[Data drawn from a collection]

━━━━━━

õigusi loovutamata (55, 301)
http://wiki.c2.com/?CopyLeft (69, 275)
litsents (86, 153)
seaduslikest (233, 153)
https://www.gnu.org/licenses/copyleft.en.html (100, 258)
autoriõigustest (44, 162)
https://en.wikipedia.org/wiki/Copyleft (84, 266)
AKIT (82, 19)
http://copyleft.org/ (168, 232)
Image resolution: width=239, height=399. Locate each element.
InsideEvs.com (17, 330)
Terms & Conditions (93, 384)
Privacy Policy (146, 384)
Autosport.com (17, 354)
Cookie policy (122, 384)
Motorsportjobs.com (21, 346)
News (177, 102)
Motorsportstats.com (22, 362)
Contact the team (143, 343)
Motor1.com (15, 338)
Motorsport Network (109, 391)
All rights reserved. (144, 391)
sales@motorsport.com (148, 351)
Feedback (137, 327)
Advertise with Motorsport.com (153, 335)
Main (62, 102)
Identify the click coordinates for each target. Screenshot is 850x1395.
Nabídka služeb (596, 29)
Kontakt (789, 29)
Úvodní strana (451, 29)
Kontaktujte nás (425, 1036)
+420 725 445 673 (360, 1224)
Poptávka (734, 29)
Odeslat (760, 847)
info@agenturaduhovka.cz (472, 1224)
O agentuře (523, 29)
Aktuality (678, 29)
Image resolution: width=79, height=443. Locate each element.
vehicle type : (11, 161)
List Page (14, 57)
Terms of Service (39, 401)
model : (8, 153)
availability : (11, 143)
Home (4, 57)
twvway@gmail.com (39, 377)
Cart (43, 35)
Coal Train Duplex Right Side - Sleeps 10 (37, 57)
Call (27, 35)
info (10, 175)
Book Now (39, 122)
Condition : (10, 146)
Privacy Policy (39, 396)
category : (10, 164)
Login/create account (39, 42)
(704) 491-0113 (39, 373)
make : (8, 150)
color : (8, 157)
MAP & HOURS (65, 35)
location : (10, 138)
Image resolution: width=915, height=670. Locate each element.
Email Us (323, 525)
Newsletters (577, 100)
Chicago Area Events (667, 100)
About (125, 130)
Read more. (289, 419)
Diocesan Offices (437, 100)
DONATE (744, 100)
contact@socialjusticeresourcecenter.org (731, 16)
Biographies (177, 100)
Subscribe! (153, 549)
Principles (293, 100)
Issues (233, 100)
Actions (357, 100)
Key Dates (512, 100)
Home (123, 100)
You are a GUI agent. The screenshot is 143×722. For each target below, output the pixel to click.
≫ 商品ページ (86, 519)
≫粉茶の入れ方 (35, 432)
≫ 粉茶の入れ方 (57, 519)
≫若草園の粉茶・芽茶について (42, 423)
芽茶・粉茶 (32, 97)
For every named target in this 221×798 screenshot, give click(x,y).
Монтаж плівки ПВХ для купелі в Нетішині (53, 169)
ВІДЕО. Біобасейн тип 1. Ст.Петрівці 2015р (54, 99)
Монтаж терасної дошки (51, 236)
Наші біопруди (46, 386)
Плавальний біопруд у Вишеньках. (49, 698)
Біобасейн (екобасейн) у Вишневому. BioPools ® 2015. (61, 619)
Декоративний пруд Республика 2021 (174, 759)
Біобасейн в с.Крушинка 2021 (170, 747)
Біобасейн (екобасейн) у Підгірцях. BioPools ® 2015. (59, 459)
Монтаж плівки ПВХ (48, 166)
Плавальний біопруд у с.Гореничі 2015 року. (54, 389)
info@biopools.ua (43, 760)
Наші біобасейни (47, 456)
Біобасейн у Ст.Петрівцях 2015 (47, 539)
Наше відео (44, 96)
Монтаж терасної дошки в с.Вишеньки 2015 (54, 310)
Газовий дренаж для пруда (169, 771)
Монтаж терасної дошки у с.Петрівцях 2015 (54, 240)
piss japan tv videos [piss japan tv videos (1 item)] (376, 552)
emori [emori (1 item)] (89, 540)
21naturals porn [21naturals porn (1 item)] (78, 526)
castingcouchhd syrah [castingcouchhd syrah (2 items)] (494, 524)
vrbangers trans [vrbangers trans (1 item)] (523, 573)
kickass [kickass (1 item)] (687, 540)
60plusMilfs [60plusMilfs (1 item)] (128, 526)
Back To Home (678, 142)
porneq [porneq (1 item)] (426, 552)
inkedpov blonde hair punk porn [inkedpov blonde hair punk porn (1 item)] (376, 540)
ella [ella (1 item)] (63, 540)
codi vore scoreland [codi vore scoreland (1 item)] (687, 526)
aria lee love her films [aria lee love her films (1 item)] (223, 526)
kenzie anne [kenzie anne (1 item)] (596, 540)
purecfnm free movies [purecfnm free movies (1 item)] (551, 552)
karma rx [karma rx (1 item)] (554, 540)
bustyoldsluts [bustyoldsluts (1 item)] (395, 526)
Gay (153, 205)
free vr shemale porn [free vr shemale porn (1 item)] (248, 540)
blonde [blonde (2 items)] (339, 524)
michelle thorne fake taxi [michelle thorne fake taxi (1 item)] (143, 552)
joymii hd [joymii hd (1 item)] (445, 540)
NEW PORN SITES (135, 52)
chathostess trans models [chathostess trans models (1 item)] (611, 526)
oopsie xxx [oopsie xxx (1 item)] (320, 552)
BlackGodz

━━━━━━

# Given request:
Arrange the listing above as a JSON list of strings, with one string for each line. Leave out any blank lines.

# Expected answer:
[
  "õigusi loovutamata (55, 301)",
  "http://wiki.c2.com/?CopyLeft (69, 275)",
  "litsents (86, 153)",
  "seaduslikest (233, 153)",
  "https://www.gnu.org/licenses/copyleft.en.html (100, 258)",
  "autoriõigustest (44, 162)",
  "https://en.wikipedia.org/wiki/Copyleft (84, 266)",
  "AKIT (82, 19)",
  "http://copyleft.org/ (168, 232)",
  "Image resolution: width=239, height=399. Locate each element.",
  "InsideEvs.com (17, 330)",
  "Terms & Conditions (93, 384)",
  "Privacy Policy (146, 384)",
  "Autosport.com (17, 354)",
  "Cookie policy (122, 384)",
  "Motorsportjobs.com (21, 346)",
  "News (177, 102)",
  "Motorsportstats.com (22, 362)",
  "Contact the team (143, 343)",
  "Motor1.com (15, 338)",
  "Motorsport Network (109, 391)",
  "All rights reserved. (144, 391)",
  "sales@motorsport.com (148, 351)",
  "Feedback (137, 327)",
  "Advertise with Motorsport.com (153, 335)",
  "Main (62, 102)",
  "Identify the click coordinates for each target. Screenshot is 850x1395.",
  "Nabídka služeb (596, 29)",
  "Kontakt (789, 29)",
  "Úvodní strana (451, 29)",
  "Kontaktujte nás (425, 1036)",
  "+420 725 445 673 (360, 1224)",
  "Poptávka (734, 29)",
  "Odeslat (760, 847)",
  "info@agenturaduhovka.cz (472, 1224)",
  "O agentuře (523, 29)",
  "Aktuality (678, 29)",
  "Image resolution: width=79, height=443. Locate each element.",
  "vehicle type : (11, 161)",
  "List Page (14, 57)",
  "Terms of Service (39, 401)",
  "model : (8, 153)",
  "availability : (11, 143)",
  "Home (4, 57)",
  "twvway@gmail.com (39, 377)",
  "Cart (43, 35)",
  "Coal Train Duplex Right Side - Sleeps 10 (37, 57)",
  "Call (27, 35)",
  "info (10, 175)",
  "Book Now (39, 122)",
  "Condition : (10, 146)",
  "Privacy Policy (39, 396)",
  "category : (10, 164)",
  "Login/create account (39, 42)",
  "(704) 491-0113 (39, 373)",
  "make : (8, 150)",
  "color : (8, 157)",
  "MAP & HOURS (65, 35)",
  "location : (10, 138)",
  "Image resolution: width=915, height=670. Locate each element.",
  "Email Us (323, 525)",
  "Newsletters (577, 100)",
  "Chicago Area Events (667, 100)",
  "About (125, 130)",
  "Read more. (289, 419)",
  "Diocesan Offices (437, 100)",
  "DONATE (744, 100)",
  "contact@socialjusticeresourcecenter.org (731, 16)",
  "Biographies (177, 100)",
  "Subscribe! (153, 549)",
  "Principles (293, 100)",
  "Issues (233, 100)",
  "Actions (357, 100)",
  "Key Dates (512, 100)",
  "Home (123, 100)",
  "You are a GUI agent. The screenshot is 143×722. For each target below, output the pixel to click.",
  "≫ 商品ページ (86, 519)",
  "≫粉茶の入れ方 (35, 432)",
  "≫ 粉茶の入れ方 (57, 519)",
  "≫若草園の粉茶・芽茶について (42, 423)",
  "芽茶・粉茶 (32, 97)",
  "For every named target in this 221×798 screenshot, give click(x,y).",
  "Монтаж плівки ПВХ для купелі в Нетішині (53, 169)",
  "ВІДЕО. Біобасейн тип 1. Ст.Петрівці 2015р (54, 99)",
  "Монтаж терасної дошки (51, 236)",
  "Наші біопруди (46, 386)",
  "Плавальний біопруд у Вишеньках. (49, 698)",
  "Біобасейн (екобасейн) у Вишневому. BioPools ® 2015. (61, 619)",
  "Декоративний пруд Республика 2021 (174, 759)",
  "Біобасейн в с.Крушинка 2021 (170, 747)",
  "Біобасейн (екобасейн) у Підгірцях. BioPools ® 2015. (59, 459)",
  "Монтаж плівки ПВХ (48, 166)",
  "Плавальний біопруд у с.Гореничі 2015 року. (54, 389)",
  "info@biopools.ua (43, 760)",
  "Наші біобасейни (47, 456)",
  "Біобасейн у Ст.Петрівцях 2015 (47, 539)",
  "Наше відео (44, 96)",
  "Монтаж терасної дошки в с.Вишеньки 2015 (54, 310)",
  "Газовий дренаж для пруда (169, 771)",
  "Монтаж терасної дошки у с.Петрівцях 2015 (54, 240)",
  "piss japan tv videos [piss japan tv videos (1 item)] (376, 552)",
  "emori [emori (1 item)] (89, 540)",
  "21naturals porn [21naturals porn (1 item)] (78, 526)",
  "castingcouchhd syrah [castingcouchhd syrah (2 items)] (494, 524)",
  "vrbangers trans [vrbangers trans (1 item)] (523, 573)",
  "kickass [kickass (1 item)] (687, 540)",
  "60plusMilfs [60plusMilfs (1 item)] (128, 526)",
  "Back To Home (678, 142)",
  "porneq [porneq (1 item)] (426, 552)",
  "inkedpov blonde hair punk porn [inkedpov blonde hair punk porn (1 item)] (376, 540)",
  "ella [ella (1 item)] (63, 540)",
  "codi vore scoreland [codi vore scoreland (1 item)] (687, 526)",
  "aria lee love her films [aria lee love her films (1 item)] (223, 526)",
  "kenzie anne [kenzie anne (1 item)] (596, 540)",
  "purecfnm free movies [purecfnm free movies (1 item)] (551, 552)",
  "karma rx [karma rx (1 item)] (554, 540)",
  "bustyoldsluts [bustyoldsluts (1 item)] (395, 526)",
  "Gay (153, 205)",
  "free vr shemale porn [free vr shemale porn (1 item)] (248, 540)",
  "blonde [blonde (2 items)] (339, 524)",
  "michelle thorne fake taxi [michelle thorne fake taxi (1 item)] (143, 552)",
  "joymii hd [joymii hd (1 item)] (445, 540)",
  "NEW PORN SITES (135, 52)",
  "chathostess trans models [chathostess trans models (1 item)] (611, 526)",
  "oopsie xxx [oopsie xxx (1 item)] (320, 552)",
  "BlackGodz"
]